### Extrait du texte
● ● ● ● ●
INTRODUCTION

La pauvreté et l'exclusion sociale sont des réalités difficiles à comprendre de manière précise et dans toutes leurs dimensions, parce que ceux qui ont le pouvoir d'en parler n'en sont généralement pas les victimes. Une certaine analogie avec l'autisme est éclairante. Par nature il s'agit d'états le plus souvent décrits et observés de l'extérieur que surmontés de l'intérieur. Or c'est pourtant la seule démarche qui soit conforme à la dignité et à l'aspiration de l'homme que de se délivrer de la pauvreté non voulue et de l'exclusion subie par un effort personnel.

C'est pourquoi s'il est rarement possible de surmonter par ses seules forces personnelles un état d'exclusion sociale et professionnelle, l'accompagnement indispensable doit s'attacher à stimuler les capacités de la personne plutôt que de l'assister de manière excessive en agissant à sa place.

Ce n'est pas sans intérêt et il est même nécessaire de considérer les réalités de l'extérieur, du point de vue d'un observateur indépendant, mais lorsqu'il s'agit de réalités sociales, il est plus qu'en tout autre domaine nécessaire de souligner l'insuffisance de la démarche, voire sa perversité.

Une société étant par nature un ensemble de liens entre des personnes, l'affaiblissement, l'univocité voire la rupture de ces liens ne peuvent être réparés de manière unilatérale. L'intervention des deux parties est indispensable pour que la restauration et la qualité du lien s'opèrent.

L'inégalité initiale de situation entre celui qui est « inclus » et celui qui est « exclu » requiert une aide du premier à l'égard du second. C'est ce qu'expriment le principe et la nécessité de l'accompagnement.

Mais ce n'est pas suffisant car la démarche peut rester encore trop unilatérale. La véritable harmonie du lien social réclame une relation plus équilibrée par laquelle celui qui est en situation d'infériorité et d'exclusion doit pouvoir prendre une part active voire déterminante à son rétablissement dans la société, comme citoyen à part entière.

L'analyse sociologique, toujours intéressante par le recul qu'elle permet par rapport aux réalités sociales, induit facilement cependant une déformation de l'approche des réalités si elle prétend constituer l'unique source d'analyse et le seul guide pour l'action, car elle favorise inconsciemment la transformation du recul en détachement voire en indifférence et même en assurance doctorale. La prévalence du fait accompli, la puissance de la position dominante et la suprématie de l'opinion majoritaire tendent à devenir un véritable caractère culturel de nos sociétés.

Or l'harmonie sociale n'atteint à sa perfection que, lorsque non seulement celui qui partait d'une situation d'infériorité a retrouvé une juste place dans la société par son action propre, mais qu'également celui qui était dans une situation de supériorité incontestée a accepté de s'abaisser pour partager son pouvoir et faire place à celui qui était injustement écarté.

Ainsi peut naître et se développer le sens d'une responsabilité partagée, fondatrice de la cité et donc d'un lien social conforme aux exigences de la dignité de la personne humaine.

Celle-ci est en effet profondément blessée par toutes les formes de liens qui ne seraient que juridiques, conventionnelles, contractuelles, caractéristiques de relations artificielles hétérogènes aux aspirations profondes de l'être humain qui sont celles d'une unité substantielle.
● ● ● ● ●
### Travail à faire
**A.** Répondez aux questions suivantes sur le texte consacré à la pauvreté et à l'exclusion sociale.
(i) Avec quelle réalité le texte établit-il une analogie qu'il juge éclairante ?
(ii) Qu'est-ce que l'accompagnement doit stimuler plutôt que d'assister la personne de manière excessive ?
(iii) Quels trois éléments tendent, selon le texte, à devenir un véritable caractère culturel de nos sociétés ?
**B.** Recopiez le passage du texte sur la pauvreté et l'exclusion sociale qui commence par « Mais ce n'est » et va jusqu'à « à part entière. », en substituant « membre » à « citoyen ».
**C.** Reprenez le texte sur la pauvreté et l'exclusion sociale à l'endroit où il s'arrête et poursuivez-le.
Les données qui suivent n'ont aucun rôle dans ce travail.

### Extrait de données
● ● ● ● ●
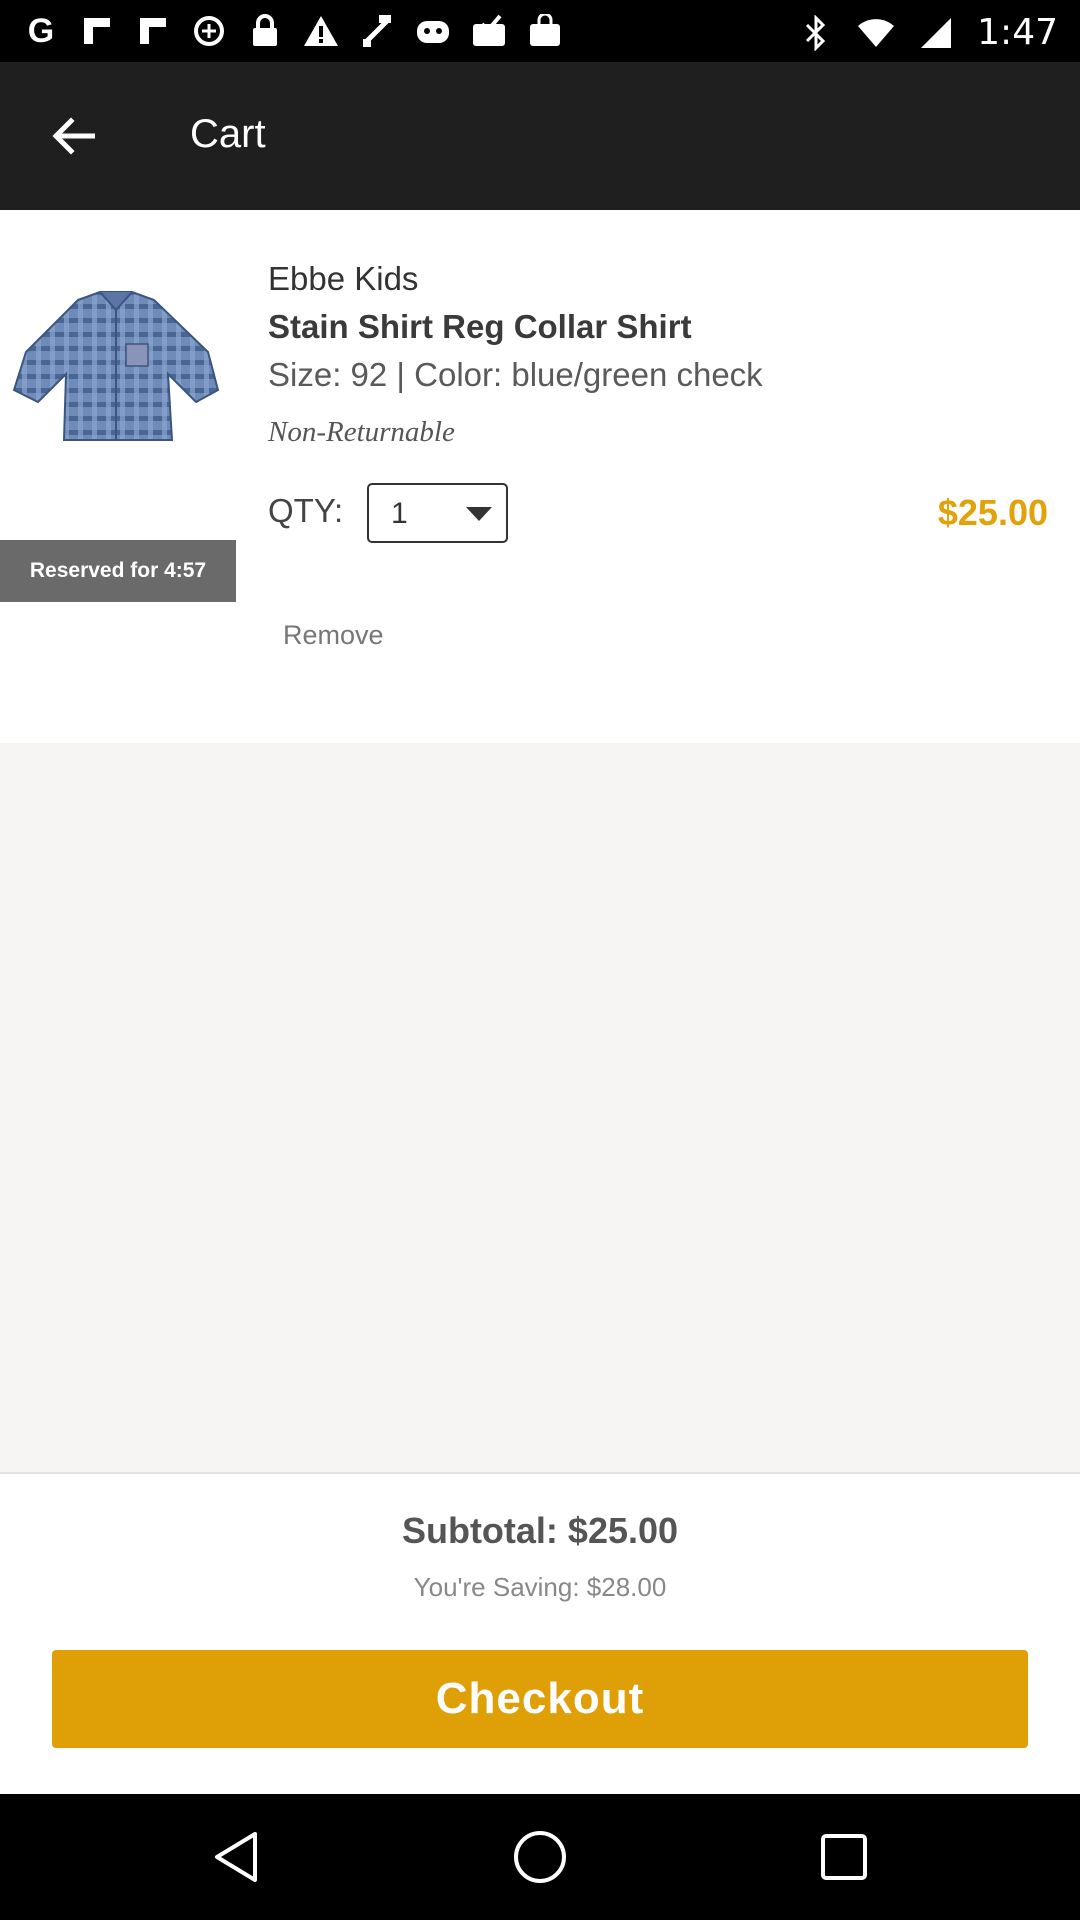 The image size is (1080, 1920). I want to click on item-price: $25.00, so click(992, 512).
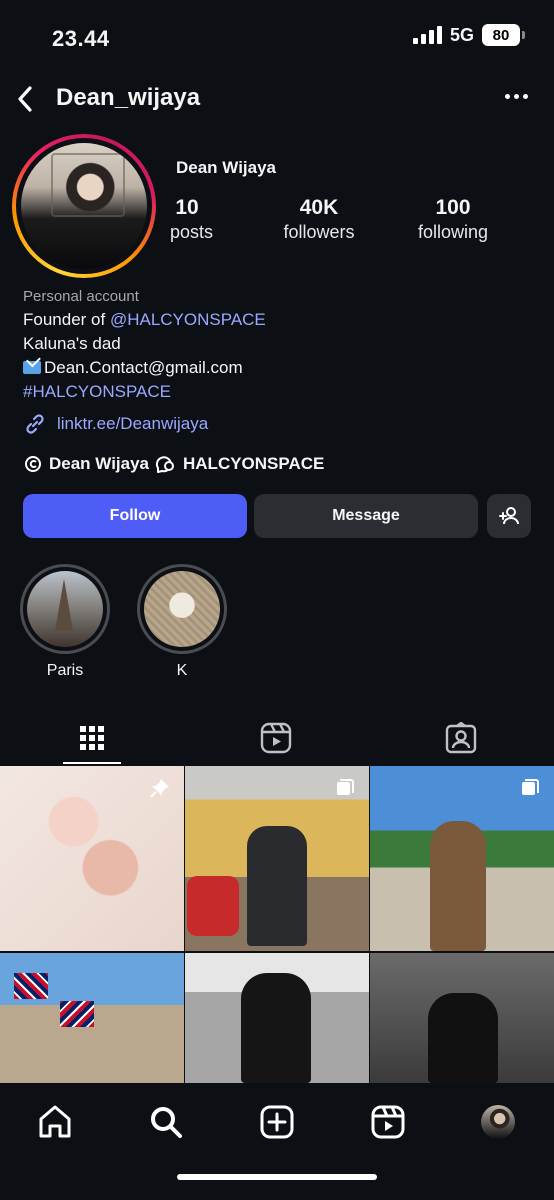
● ● ● ● ●
### Réponses
**A.**
(i) L'autisme.
(ii) Les capacités de la personne.
(iii) La prévalence du fait accompli, la puissance de la position dominante et la suprématie de l'opinion majoritaire.

**B.**
Mais ce n'est pas suffisant car la démarche peut rester encore trop unilatérale. La véritable harmonie du lien social réclame une relation plus équilibrée par laquelle celui qui est en situation d'infériorité et d'exclusion doit pouvoir prendre une part active voire déterminante à son rétablissement dans la société, comme membre à part entière.

**C.**
C'est par rapport à ce sens de l'unité profonde de l'humanité que le concept de justice peut revêtir dans toute son ampleur un sens qui ne comporte aucune condescendance. Sinon, toute conception individualiste de l'humanité isole chaque individu dans une sphère de responsabilité personnelle exclusive et enferme celui qui vient en aide à l'autre, dans une logique d'assistanat, de domination et d'une forme égoïste et pervertie de la générosité puisqu'en fait ne se cherchant qu'elle-même pour fin.

Seul le souci du bien commun appelant la participation de chacun à l'oeuvre commune du corps social est conforme à la nature profonde de l'homme et à son éminente dignité. Autrement dit on devrait s'interdire de parler de lutte contre la pauvreté et l'exclusion sociale en ne prenant en considération que les personnes qui se trouvent dans cet état de décrochage. Il faut en vérité considérer la globalité de la société.

Une problématique de même nature s'est posée au travail social et au service social il y a quelques décennies quand il est apparu qu'il était peu fécond de ne considérer un jeune en situation de rupture au sein d'une famille que de manière isolée sans prendre en compte la globalité de la famille. Ici aussi l'approche doit être globale et une situation de pauvreté ou d'exclusion met en cause la globalité de la structure sociale ou son fonctionnement et pas seulement l'individu affecté par la situation incriminée.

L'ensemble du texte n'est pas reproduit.